The Sabbath begins and ends with candles, which also make the double point. The Friday night candles at the beginning symbolise the light and joy of a day spent in the things of God, the candle at its end symbolises the separation of this time from the cares of the world, hence its name havdala or separation, and now we return to productive wordly work.

Traditionally, it is believed that a second angel accompanies each Jew on the Sabbath, along with a "second soul". The havdala even points to Messiah. It is prayed that Elijah will come in our day to announce the coming of the Messiah.

We know the Messiah has come in Jesus. We do not need to fulfill the ritual demands of the Sabbath. At the same time, freely celebrating a time with our congregation and family to partake of Word and Sacrament, to partake here of what God has created for us that will endure forever and separate outselves from our worldly labour that will not, this is the rest of sanctification, here for a day a week, later forever.

Anonymous said...

And to further elaborate, the Sabbath is Israel's celebration and thanksgiving for Creation.

For Christians, Sunday is the celebration of the New Creation which takes on supernatural qualities that had not yet been revealed in the resurrection of the Lord.

So, yes, as Christians we do not celebrate the ritual aspects of the Sabbath of the OT.

Schütz said...

Did I miss something, or was Christine the only one to mention "Sunday" in relation to the Third Commandment?

I was not really aware of it when I was a Lutheran, but have since become aware that Lutheran interpretation of the 3rd Commandment completely downplays Sunday as a day of any particular significance, especially in regard to the Sunday gathering for the Eucharist.
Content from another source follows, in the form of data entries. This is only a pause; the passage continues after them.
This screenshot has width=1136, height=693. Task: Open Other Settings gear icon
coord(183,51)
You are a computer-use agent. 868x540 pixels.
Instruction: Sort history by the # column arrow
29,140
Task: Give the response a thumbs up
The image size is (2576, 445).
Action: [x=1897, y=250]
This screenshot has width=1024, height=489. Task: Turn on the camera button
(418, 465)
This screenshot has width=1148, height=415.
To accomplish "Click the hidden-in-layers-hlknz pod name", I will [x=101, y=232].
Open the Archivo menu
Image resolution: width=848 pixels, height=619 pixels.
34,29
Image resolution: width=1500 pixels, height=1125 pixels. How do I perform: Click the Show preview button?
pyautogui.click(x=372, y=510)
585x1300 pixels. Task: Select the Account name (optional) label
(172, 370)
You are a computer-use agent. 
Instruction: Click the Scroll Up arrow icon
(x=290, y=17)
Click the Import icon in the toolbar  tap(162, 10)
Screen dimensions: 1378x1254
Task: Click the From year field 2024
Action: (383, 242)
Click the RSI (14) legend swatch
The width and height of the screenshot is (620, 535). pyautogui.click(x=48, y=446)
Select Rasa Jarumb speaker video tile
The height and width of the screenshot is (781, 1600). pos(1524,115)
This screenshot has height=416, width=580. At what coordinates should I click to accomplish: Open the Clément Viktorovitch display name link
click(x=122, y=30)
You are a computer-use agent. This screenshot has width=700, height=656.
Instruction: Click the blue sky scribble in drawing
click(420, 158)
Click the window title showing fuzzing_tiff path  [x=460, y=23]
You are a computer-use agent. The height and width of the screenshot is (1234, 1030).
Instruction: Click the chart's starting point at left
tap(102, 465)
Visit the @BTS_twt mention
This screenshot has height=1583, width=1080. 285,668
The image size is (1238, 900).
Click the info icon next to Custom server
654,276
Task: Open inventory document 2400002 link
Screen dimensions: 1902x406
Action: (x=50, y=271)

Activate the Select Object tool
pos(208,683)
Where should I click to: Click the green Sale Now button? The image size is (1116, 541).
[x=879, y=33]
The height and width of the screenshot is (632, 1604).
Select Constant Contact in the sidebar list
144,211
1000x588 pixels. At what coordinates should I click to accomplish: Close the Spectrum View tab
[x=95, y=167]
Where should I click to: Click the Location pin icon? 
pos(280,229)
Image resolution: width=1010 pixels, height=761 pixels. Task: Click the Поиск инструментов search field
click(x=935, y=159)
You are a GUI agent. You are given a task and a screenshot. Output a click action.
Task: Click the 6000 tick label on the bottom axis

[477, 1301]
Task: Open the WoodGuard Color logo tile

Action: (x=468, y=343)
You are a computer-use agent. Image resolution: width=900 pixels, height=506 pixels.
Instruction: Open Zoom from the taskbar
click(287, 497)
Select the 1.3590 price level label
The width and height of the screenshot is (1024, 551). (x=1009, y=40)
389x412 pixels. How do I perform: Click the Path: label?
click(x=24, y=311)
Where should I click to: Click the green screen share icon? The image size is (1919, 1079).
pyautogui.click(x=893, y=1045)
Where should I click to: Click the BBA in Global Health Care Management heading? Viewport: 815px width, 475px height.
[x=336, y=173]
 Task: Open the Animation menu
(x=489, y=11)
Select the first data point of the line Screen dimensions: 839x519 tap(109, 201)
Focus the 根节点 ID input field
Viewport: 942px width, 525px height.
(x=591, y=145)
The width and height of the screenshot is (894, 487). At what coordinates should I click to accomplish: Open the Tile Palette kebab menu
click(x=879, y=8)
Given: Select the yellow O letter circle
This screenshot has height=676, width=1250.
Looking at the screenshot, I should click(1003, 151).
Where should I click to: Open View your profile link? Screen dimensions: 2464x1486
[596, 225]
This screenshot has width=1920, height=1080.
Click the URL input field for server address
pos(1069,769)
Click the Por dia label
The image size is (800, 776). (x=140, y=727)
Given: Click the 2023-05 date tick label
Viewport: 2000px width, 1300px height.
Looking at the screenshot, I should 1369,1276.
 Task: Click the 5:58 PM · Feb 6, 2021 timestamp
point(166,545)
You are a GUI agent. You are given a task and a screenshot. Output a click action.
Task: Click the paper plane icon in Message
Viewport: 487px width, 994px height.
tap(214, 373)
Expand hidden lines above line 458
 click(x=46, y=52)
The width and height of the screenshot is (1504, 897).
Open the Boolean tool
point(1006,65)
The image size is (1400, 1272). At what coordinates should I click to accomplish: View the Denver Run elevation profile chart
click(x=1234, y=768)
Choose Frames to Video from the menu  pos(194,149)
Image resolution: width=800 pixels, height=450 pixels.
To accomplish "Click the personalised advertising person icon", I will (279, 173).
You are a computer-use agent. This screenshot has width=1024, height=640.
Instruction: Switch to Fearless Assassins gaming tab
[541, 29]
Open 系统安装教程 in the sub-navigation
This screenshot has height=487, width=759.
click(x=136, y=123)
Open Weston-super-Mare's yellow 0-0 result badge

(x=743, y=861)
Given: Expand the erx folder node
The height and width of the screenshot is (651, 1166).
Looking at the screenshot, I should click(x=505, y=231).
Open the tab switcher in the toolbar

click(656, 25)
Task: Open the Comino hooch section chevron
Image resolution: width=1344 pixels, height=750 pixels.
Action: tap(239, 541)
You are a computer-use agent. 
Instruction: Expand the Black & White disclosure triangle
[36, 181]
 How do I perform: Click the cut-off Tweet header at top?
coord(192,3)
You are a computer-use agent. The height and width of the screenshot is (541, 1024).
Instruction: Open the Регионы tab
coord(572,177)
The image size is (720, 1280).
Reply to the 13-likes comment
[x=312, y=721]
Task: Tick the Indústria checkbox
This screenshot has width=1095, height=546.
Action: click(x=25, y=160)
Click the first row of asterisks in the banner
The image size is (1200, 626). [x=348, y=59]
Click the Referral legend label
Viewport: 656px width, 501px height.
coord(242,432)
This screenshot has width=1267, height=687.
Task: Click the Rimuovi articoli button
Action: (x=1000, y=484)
This came home strongly to me when my father was explaining that they were considering changing their day for "church" to Friday nights while they await a new pastor. That means that pastors from neighouring parishes can come and do "church" for them each week.

Fine, I said, but surely this will not be an alternative to a gathering of some kind on Sunday, even without a pastor?

He didn't get it. Why would they want to come to Church on Sunday if they had already had a service on Friday night?

What do you think?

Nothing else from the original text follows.